WHAT YOU ARE ASKED TO DO:
What lines below include the word "agent"? Copy each one.

PROVIDED DATA:
※

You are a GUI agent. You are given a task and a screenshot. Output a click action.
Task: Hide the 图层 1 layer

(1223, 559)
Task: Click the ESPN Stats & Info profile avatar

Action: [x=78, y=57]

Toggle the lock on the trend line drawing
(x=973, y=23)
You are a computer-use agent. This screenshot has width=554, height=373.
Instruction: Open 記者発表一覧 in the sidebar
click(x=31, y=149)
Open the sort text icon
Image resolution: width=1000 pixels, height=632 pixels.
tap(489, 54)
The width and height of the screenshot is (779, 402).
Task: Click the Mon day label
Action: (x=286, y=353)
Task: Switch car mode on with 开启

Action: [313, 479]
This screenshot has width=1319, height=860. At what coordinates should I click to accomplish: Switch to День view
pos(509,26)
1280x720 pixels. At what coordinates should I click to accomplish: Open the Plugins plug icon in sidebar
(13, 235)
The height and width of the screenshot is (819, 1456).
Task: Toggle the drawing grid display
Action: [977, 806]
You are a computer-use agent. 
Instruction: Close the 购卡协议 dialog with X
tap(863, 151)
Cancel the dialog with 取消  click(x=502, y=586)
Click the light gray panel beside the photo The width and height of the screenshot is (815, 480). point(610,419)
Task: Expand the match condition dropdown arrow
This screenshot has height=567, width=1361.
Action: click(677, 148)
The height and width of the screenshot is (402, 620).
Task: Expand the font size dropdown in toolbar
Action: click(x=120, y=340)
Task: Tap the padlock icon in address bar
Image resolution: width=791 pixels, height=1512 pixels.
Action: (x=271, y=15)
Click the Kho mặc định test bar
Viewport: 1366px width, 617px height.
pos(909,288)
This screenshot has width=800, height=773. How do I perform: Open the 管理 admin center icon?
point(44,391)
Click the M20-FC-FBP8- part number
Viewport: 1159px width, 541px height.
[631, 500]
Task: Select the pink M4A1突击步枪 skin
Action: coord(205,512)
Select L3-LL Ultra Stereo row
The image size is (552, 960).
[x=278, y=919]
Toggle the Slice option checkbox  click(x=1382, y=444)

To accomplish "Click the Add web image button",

※

ANSWER TO THIS PROBLEM:
You are a GUI agent. You are given a task and a screenshot. Output a click action.
You are a computer-use agent. This screenshot has width=554, height=373.
You are a computer-use agent. 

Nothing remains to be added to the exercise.